Best when the community is the product

6.7/10

Skool (6.7/10) is the pick when what you're really selling is a community with courses attached, not a standalone course. Flat $99/mo for unlimited members, the best gamification in the category (levels, points, leaderboards) and the simplest UX anywhere. The course tooling is basic and there's no email, funnels or real checkout — you drive the sale elsewhere and use Skool as the engaged home for members. For cohort and membership-led coaches, nothing keeps people participating like Skool.

How we selected these tools

  • ·Mapped to creator stage (validating, scaling, established) and model (self-paced, membership, community).
  • ·Transaction fees and 12-month total cost at realistic sales volume, not just headline pricing.
  • ·Student experience (course player, mobile app, community) weighted for retention-driven businesses.
  • ·Trustpilot data with Bayesian smoothing, with billing-vs-product complaints separated explicitly.
  • ·Whether the platform sells end-to-end or needs a paired email/funnel tool flagged for each pick.

Frequently asked questions

What is the best platform to sell online courses in 2026?

Kajabi for the most polished all-in-one experience if you're established ($3K+/month), Systeme.io for the best value (you can sell on a free plan), Teachable for the easiest first launch, Thinkific to keep 100% of revenue with 0% fees, and Skool if your product is really a community. There's no single winner — the best platform depends on your revenue stage and whether the course or the community is the core of your offer.

What's the cheapest way to start selling courses?

Systeme.io's free plan — it sells a course end-to-end (funnel, email, checkout, delivery) for one course and 2,000 contacts at zero cost, with no time limit. Thinkific and Teachable also have free plans, but Thinkific's free tier is feature-limited and Teachable's charges transaction fees. For validating an idea before spending anything, Systeme.io's free all-in-one is the most capable starting point.

Which course platform has the best student experience?

Kajabi, clearly — the most polished course player, the only native branded student mobile app in this group, and integrated communities. For a creator whose renewals and word-of-mouth depend on students actually completing the material, that experience drives real lifetime value. Systeme.io, Teachable and Thinkific all deliver clean but more basic experiences with no mobile app; Skool leads on community engagement rather than course delivery.

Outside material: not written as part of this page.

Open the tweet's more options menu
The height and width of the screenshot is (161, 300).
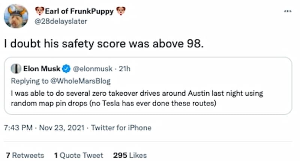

Do Teachable and Thinkific's low Trustpilot scores mean they're bad?

No. Teachable (3.1/5) and Thinkific (2.3/5) are dragged down by payment, payout and billing complaints, not by the course-building product, which is well regarded on both. Course-only platforms as a category attract billing complaints. They're capable course hosts — just read recent reviews on the billing experience before committing, and weigh that against Thinkific's 0% fees and Teachable's launch simplicity.

Should I use a course platform or an all-in-one like Systeme.io?

Use a focused course platform (Teachable, Thinkific) if course delivery is your priority and you'll run email and funnels elsewhere. Use an all-in-one (Systeme.io, Kajabi) if you want funnels, email, checkout and delivery in one tool. For most solo creators, an all-in-one reduces stack complexity; for high-volume sellers who want 0% fees and best-in-class course features, a course-only platform plus a cheap email tool can win on cost.

Best platform to sell a course built around a community?

Skool — it's built for community-led businesses, with the best gamification and the simplest member experience at a flat $99/mo. The course tooling is basic, so it suits coaches whose value is the community and cohort rather than a polished self-paced course. Many community-led creators run Skool for engagement and a separate tool for the sale, since Skool has no funnels or checkout depth of its own.